C’est avec ce vague à l’âme, gonflé d’un peu de honte, que j’arrime ma lampe frontale sur la tête et me rends au lavabo pour désinfecter mes mains et mes avant-bras pour rejoindre Ladin au bloc opératoire.

18h30
Ladin termine l’opération, il en a pour encore une demi-heure, trois quart d’heure. Elle n’était pas très difficile et s’est bien passé. L’enfant du matin se porte bien et devrait jouir d’une nuit tranquille. Ce sera sur ces deux notes un peu plus gaies que se terminera cette difficile journée.

Vendredi 9 décembre

8h
En me rendant au rapport du matin (à 0715), j’ai croisé Denis, le CEO, le responsable du Kantha Bopha, qui m’a invité à prendre un café. La cafétéria est petite et consiste en quelques tables et chaises, dehors, sous un toit rudimentaire. Nous avons pris un café dans le quart d’heure qui précédait ce rapport et parlé d’un peu tout. Comme c’est jour de paye, nous avons comparé les billets de banque locaux et les nôtres. Denis me rappelle qu’il adorait nos billets avec Giacometti et nous sommes partis sur la sculpture. Mon trio de cœur (Michelangelo, Rodin-Claudel et justement Giacometti). Lui approuvait mais aurait aussi intégré Brancusi – enfin bref, la discussion fut agréable.

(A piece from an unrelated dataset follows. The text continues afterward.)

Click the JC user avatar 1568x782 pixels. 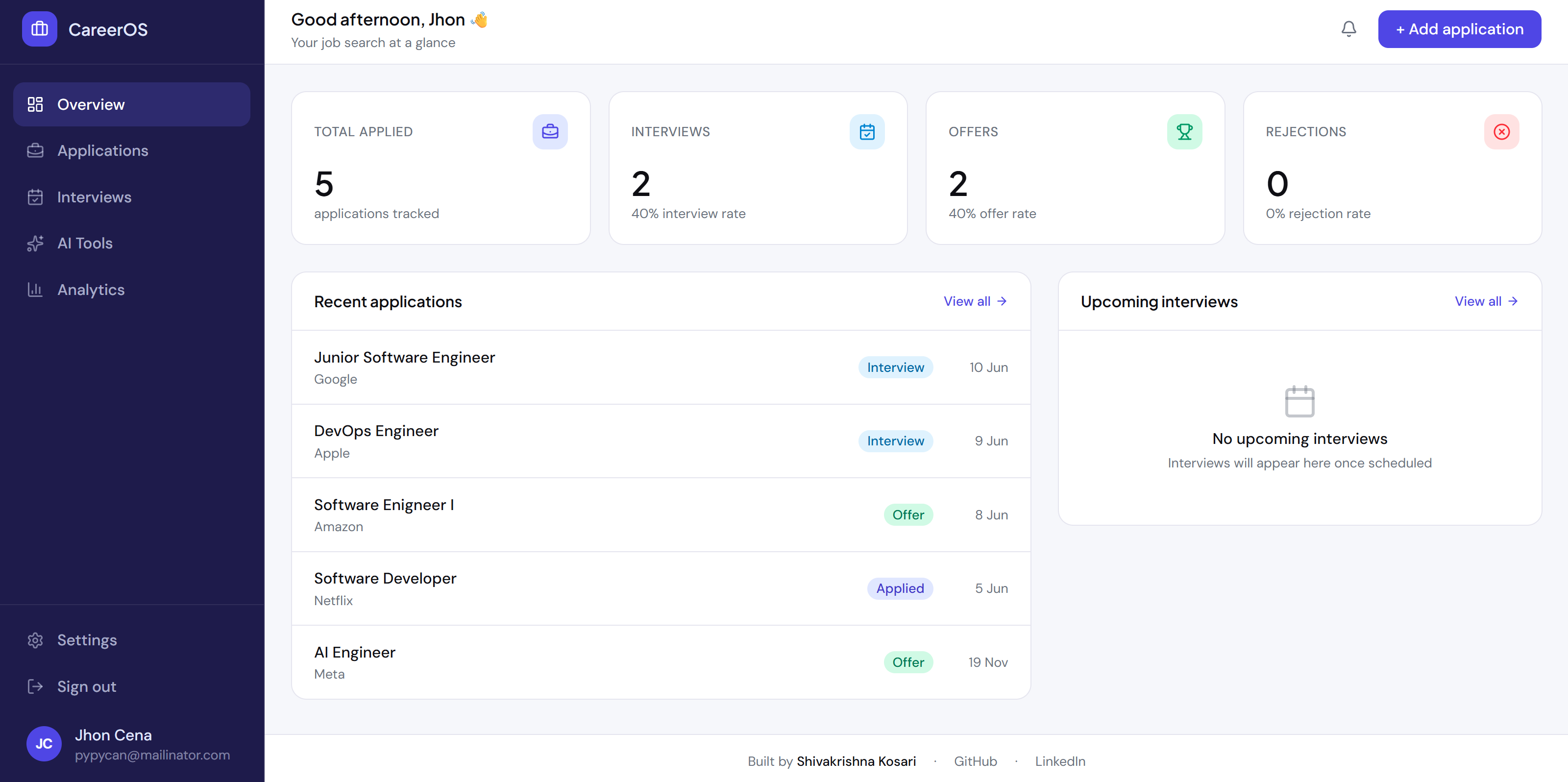click(x=44, y=743)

L’auditoire était à nouveau plein et nous avons donné un bilan de notre semaine chirurgicale. Un bon bilan, même si deux enfants nous posent encore quelques problèmes, très bon bilan si l’on tient aussi compte de la lourdeur des cas opérés. J’insiste aussi sur le fait que, à part pour les deux coarctations pour lesquelles je voulais montrer ma technique, c’est Ladin qui a réalisé toutes ces opérations.

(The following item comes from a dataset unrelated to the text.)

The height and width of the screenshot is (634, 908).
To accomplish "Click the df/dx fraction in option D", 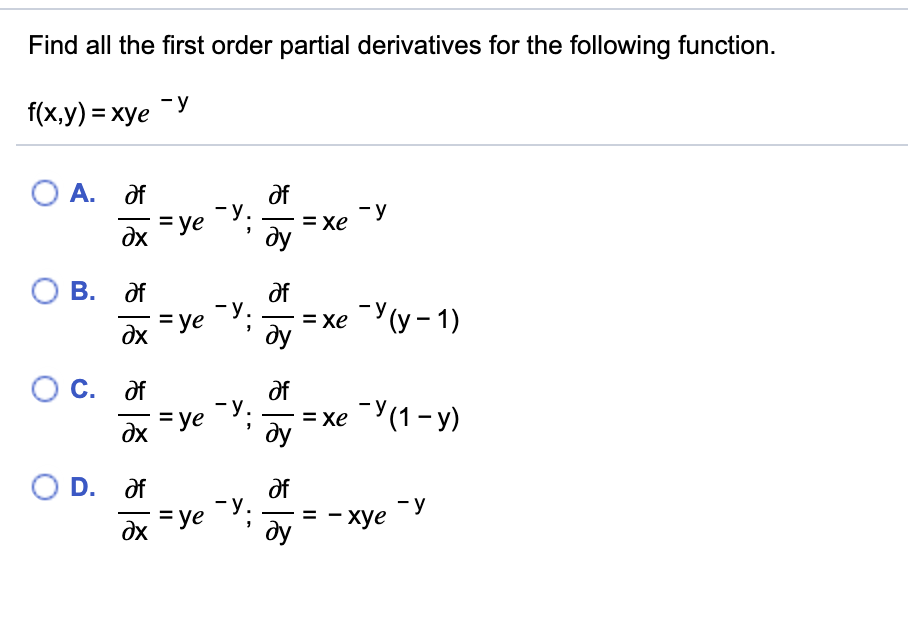I will (135, 511).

Le cas de ce matin sera une fois encore particulièrement challenging. Il présente une énorme tumeur dans le ventricule gauche menaçant une mort subite. Je ne suis pas sûr de trouver un plan de clivage entre la tumeur et le ventricule lui-même, tout comme je ne suis pas sûr de la voie d’abord à choisir. Nous allons commencer par voir si cette tumeur est extractible par une incision dans l’aorte, au-dessus de la valve. Ce serait la voie la moins délabrante. Ce ne serait que forcé que nous entaillerions le ventricule lui-même pour accéder à cette tumeur. Le deuxième cas sera plus facile – il faut terminer par un cas régulier, que le week-end ne soit pas trop chahuté.

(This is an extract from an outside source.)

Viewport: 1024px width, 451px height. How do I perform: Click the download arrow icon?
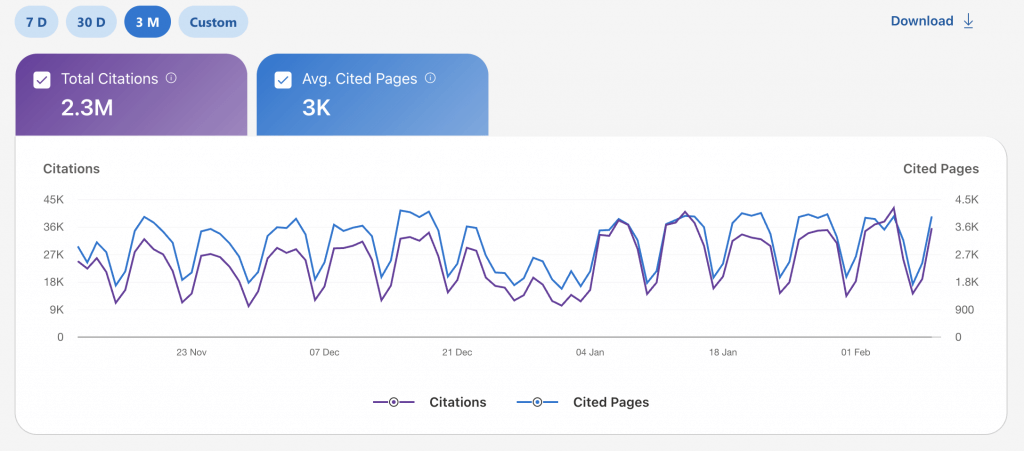968,21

Ladin vient d’ouvrir le sternum, le temps pour moi d’aller me laver et m’habiller pour l’aider.

12h
Énorme tumeur, très friable, envahissant les muscles papillaires de la valve mitrale. La résection fut laborieuse car la tumeur se fragmentait dès qu’on la pinçait avec nos pincettes. Avec la patience et la ténacité d’un Sioux, nous avons pu la réséquer à 80 %. Les restes sont ces parties infiltrant la valve mitrale et le septum interventriculaire. Néanmoins, de la place a été faite dans ce ventricule et surtout, sa sortie, qui était très étroite (c’est cette partie-là qui peut déclencher une mort subite) est maintenant largement ouverte. A mon avis, le seul risque restant est une possible récidive à partir de ces résidus, mais cette éventualité, Dieu merci, se réalise rarement.
Il ne nous reste plus qu’une opération, la tension peut descendre d’un cran. De plus, nous finirons assez tôt, vers les 16 heures pour profiter de ce soir et du week-end en vue.